- TASK BRIEF -
Give the line containing "別府 (510, 1922)" again, exactly, along with all later lines of the entries, through the last one.

----- RECORDS SHOWN -----

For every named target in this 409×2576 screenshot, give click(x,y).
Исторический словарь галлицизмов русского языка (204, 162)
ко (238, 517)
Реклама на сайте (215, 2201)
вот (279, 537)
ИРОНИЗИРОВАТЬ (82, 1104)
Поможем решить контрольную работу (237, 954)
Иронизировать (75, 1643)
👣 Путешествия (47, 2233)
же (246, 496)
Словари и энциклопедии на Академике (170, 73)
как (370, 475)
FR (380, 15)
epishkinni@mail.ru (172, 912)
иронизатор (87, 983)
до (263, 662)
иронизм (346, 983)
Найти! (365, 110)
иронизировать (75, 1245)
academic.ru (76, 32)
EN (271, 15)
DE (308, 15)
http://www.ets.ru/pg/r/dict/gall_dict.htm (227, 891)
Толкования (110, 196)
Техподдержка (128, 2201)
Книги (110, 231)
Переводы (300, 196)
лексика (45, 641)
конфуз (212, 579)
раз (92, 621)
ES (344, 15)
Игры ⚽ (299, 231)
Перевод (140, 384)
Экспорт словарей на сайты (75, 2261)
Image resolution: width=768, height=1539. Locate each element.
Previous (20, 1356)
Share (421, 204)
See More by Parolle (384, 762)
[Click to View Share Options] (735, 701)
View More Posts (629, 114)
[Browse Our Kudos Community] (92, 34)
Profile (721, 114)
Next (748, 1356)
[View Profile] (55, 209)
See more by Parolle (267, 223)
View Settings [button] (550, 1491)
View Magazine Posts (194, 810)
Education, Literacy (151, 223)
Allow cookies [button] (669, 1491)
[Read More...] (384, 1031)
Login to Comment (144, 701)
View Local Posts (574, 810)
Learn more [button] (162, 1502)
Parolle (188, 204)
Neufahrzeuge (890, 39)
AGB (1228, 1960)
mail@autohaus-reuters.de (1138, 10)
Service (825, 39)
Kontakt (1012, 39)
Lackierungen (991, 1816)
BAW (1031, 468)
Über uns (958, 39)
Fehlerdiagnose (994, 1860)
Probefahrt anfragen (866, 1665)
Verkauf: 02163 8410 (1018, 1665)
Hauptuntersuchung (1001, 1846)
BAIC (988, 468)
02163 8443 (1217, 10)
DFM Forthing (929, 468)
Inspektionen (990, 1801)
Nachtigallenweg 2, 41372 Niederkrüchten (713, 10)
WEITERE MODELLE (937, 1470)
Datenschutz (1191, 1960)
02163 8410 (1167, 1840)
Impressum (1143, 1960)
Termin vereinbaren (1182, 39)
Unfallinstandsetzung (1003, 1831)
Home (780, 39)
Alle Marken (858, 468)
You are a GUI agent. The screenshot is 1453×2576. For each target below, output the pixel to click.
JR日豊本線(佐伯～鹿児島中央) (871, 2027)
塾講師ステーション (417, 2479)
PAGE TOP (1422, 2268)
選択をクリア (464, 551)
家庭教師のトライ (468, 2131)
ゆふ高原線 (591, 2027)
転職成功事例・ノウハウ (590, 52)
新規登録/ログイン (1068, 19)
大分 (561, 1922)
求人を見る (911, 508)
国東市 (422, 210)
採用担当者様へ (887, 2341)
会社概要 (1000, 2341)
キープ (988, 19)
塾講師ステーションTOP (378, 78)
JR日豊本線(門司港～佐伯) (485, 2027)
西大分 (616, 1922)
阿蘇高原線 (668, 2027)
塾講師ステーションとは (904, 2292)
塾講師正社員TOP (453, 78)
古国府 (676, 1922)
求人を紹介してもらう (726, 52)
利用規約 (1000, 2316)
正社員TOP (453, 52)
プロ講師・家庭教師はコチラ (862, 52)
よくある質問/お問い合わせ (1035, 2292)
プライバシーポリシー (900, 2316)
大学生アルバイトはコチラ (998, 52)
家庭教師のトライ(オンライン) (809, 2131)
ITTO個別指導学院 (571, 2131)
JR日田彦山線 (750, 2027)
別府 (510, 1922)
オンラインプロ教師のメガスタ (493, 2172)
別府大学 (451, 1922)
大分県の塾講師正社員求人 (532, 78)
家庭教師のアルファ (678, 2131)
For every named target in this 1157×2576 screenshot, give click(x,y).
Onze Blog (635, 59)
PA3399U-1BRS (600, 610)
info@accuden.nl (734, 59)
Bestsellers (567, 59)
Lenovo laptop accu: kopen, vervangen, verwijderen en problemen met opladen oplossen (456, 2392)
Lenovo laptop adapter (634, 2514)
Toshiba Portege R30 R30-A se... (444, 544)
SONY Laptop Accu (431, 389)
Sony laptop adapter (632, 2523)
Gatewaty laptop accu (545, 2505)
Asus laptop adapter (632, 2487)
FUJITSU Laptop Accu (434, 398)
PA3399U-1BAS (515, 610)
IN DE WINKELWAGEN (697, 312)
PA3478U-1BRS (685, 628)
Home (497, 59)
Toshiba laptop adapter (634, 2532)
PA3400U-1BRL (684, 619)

-----

- REPLY -
別府 (510, 1922)
オンラインプロ教師のメガスタ (493, 2172)
別府大学 (451, 1922)
大分県の塾講師正社員求人 (532, 78)
家庭教師のアルファ (678, 2131)
For every named target in this 1157×2576 screenshot, give click(x,y).
Onze Blog (635, 59)
PA3399U-1BRS (600, 610)
info@accuden.nl (734, 59)
Bestsellers (567, 59)
Lenovo laptop accu: kopen, vervangen, verwijderen en problemen met opladen oplossen (456, 2392)
Lenovo laptop adapter (634, 2514)
Toshiba Portege R30 R30-A se... (444, 544)
SONY Laptop Accu (431, 389)
Sony laptop adapter (632, 2523)
Gatewaty laptop accu (545, 2505)
Asus laptop adapter (632, 2487)
FUJITSU Laptop Accu (434, 398)
PA3399U-1BAS (515, 610)
IN DE WINKELWAGEN (697, 312)
PA3478U-1BRS (685, 628)
Home (497, 59)
Toshiba laptop adapter (634, 2532)
PA3400U-1BRL (684, 619)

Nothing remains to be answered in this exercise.